> Work required
What is needed is an exact copy of the entries below, with every picture left out.

=====

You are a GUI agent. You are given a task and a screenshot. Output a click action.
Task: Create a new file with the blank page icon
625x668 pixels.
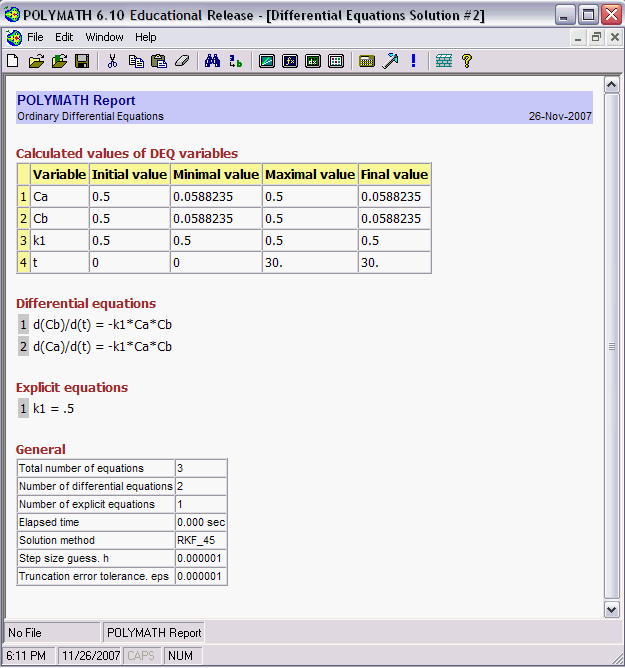[12, 61]
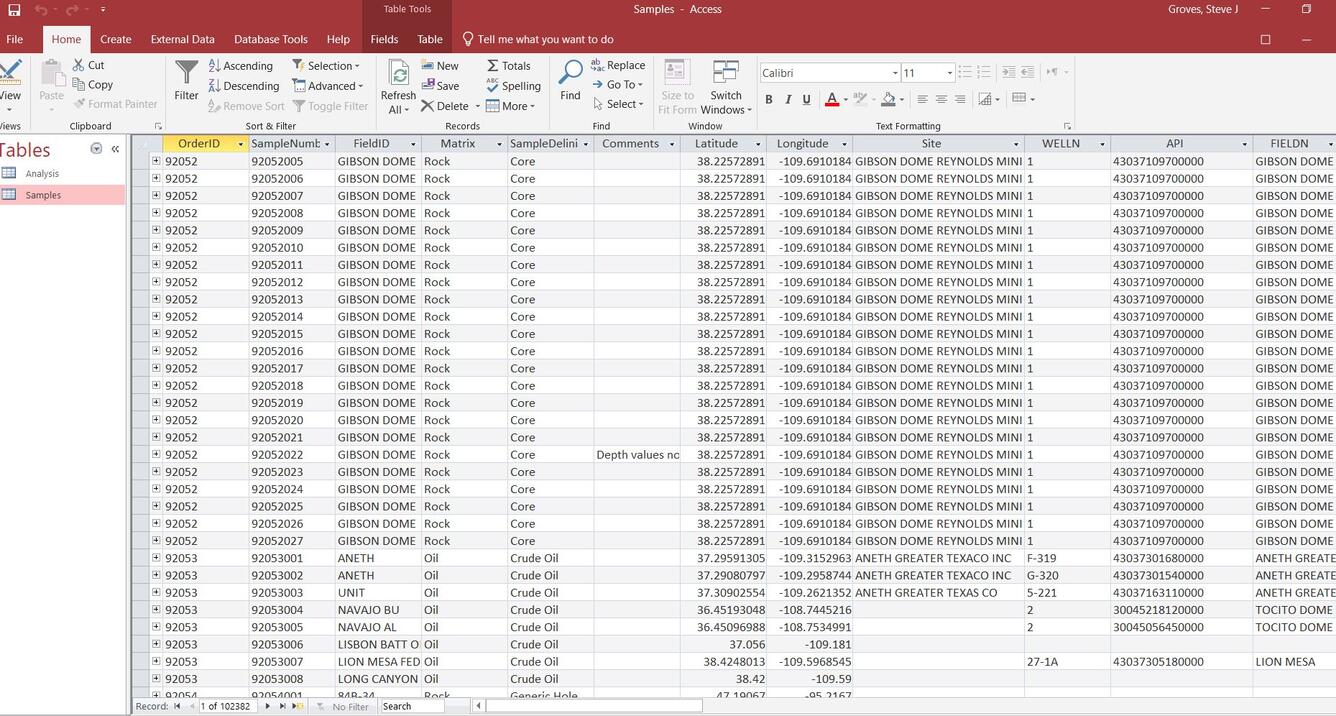Expand the Advanced filter options

click(x=329, y=86)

=====

> Solution
You are a GUI agent. You are given a task and a screenshot. Output a click action.
Task: Create a new file with the blank page icon
625x668 pixels.
[12, 61]
Expand the Advanced filter options

click(x=329, y=86)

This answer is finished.